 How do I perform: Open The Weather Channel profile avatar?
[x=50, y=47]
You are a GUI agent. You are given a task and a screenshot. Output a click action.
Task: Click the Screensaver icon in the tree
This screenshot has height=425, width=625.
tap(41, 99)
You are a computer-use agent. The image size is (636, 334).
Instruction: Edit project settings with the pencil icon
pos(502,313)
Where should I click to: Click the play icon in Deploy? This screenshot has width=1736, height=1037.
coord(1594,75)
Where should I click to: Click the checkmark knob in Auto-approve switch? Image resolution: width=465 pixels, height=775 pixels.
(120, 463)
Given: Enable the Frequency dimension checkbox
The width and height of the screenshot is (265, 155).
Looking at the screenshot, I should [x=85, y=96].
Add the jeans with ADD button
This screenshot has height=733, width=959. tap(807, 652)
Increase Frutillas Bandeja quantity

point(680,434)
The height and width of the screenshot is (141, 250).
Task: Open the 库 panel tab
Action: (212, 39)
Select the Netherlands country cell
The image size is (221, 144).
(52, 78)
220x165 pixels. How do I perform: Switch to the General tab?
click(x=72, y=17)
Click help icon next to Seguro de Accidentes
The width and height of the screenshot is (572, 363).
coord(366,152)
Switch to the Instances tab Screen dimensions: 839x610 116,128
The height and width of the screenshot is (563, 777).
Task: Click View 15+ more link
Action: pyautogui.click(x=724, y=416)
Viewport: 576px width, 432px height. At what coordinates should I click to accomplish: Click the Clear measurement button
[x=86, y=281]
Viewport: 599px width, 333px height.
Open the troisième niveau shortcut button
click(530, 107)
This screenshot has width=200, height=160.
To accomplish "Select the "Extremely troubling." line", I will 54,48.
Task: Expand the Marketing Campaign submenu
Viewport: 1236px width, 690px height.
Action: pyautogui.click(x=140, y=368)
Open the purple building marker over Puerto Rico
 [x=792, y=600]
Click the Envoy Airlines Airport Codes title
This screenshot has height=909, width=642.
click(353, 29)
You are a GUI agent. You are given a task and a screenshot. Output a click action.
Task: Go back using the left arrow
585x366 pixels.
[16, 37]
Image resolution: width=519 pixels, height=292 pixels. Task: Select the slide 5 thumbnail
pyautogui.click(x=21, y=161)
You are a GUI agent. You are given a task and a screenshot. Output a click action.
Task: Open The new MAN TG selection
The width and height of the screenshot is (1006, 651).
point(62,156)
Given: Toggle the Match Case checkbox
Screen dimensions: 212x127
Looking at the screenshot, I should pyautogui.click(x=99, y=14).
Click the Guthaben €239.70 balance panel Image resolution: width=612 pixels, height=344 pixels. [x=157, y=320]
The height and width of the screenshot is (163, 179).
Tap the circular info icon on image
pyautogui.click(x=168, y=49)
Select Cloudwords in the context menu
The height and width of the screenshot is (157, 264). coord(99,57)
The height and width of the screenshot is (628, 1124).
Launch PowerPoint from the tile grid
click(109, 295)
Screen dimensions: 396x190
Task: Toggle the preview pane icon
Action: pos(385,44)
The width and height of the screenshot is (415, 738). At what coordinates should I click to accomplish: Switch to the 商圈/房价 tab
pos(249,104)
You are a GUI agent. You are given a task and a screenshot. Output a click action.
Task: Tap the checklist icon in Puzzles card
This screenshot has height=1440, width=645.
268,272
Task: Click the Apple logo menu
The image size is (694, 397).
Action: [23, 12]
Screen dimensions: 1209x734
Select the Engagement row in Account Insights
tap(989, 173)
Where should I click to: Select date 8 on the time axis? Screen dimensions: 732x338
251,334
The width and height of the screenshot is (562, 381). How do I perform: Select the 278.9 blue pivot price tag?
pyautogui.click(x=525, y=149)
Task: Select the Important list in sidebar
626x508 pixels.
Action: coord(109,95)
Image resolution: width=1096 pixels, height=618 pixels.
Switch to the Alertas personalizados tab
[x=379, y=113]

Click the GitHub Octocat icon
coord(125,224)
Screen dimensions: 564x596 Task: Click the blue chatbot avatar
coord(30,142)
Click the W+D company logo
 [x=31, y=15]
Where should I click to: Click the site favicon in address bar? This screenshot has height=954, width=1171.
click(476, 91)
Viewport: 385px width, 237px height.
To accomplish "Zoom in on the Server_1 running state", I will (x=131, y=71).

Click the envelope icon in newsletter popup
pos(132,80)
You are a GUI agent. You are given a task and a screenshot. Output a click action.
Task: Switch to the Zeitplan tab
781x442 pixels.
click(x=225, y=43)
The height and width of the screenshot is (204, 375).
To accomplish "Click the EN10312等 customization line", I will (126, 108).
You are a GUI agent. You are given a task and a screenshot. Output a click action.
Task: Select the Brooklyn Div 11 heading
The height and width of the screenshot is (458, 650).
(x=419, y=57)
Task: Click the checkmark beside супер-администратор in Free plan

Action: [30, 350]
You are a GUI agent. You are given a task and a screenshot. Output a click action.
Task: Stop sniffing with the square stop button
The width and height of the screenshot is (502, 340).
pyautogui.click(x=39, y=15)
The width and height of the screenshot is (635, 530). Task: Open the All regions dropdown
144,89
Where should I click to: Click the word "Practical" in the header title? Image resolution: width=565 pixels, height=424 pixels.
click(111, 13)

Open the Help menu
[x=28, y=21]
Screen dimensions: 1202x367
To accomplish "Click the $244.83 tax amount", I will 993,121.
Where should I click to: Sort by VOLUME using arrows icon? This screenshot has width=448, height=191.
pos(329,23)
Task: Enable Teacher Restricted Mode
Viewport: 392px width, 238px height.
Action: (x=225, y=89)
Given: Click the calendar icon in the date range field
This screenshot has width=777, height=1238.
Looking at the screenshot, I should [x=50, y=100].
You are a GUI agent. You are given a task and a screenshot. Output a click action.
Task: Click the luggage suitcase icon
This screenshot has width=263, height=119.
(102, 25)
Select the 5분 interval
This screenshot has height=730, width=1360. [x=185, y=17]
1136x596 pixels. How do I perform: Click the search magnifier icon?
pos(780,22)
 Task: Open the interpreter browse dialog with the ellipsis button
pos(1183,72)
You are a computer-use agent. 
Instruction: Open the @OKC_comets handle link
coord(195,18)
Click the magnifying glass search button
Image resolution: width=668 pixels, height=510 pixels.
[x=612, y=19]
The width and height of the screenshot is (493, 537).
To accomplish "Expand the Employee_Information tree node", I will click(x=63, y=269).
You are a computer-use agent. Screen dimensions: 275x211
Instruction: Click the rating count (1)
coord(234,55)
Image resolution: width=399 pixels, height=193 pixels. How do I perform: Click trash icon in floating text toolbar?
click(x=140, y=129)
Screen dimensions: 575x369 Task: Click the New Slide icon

****************************************

### Problem statement
Using the listing, copy every line where the word "computer" shows up.

### Completed task
You are a computer-use agent. The image size is (636, 334).
You are a computer-use agent. 
You are a computer-use agent. Screen dimensions: 275x211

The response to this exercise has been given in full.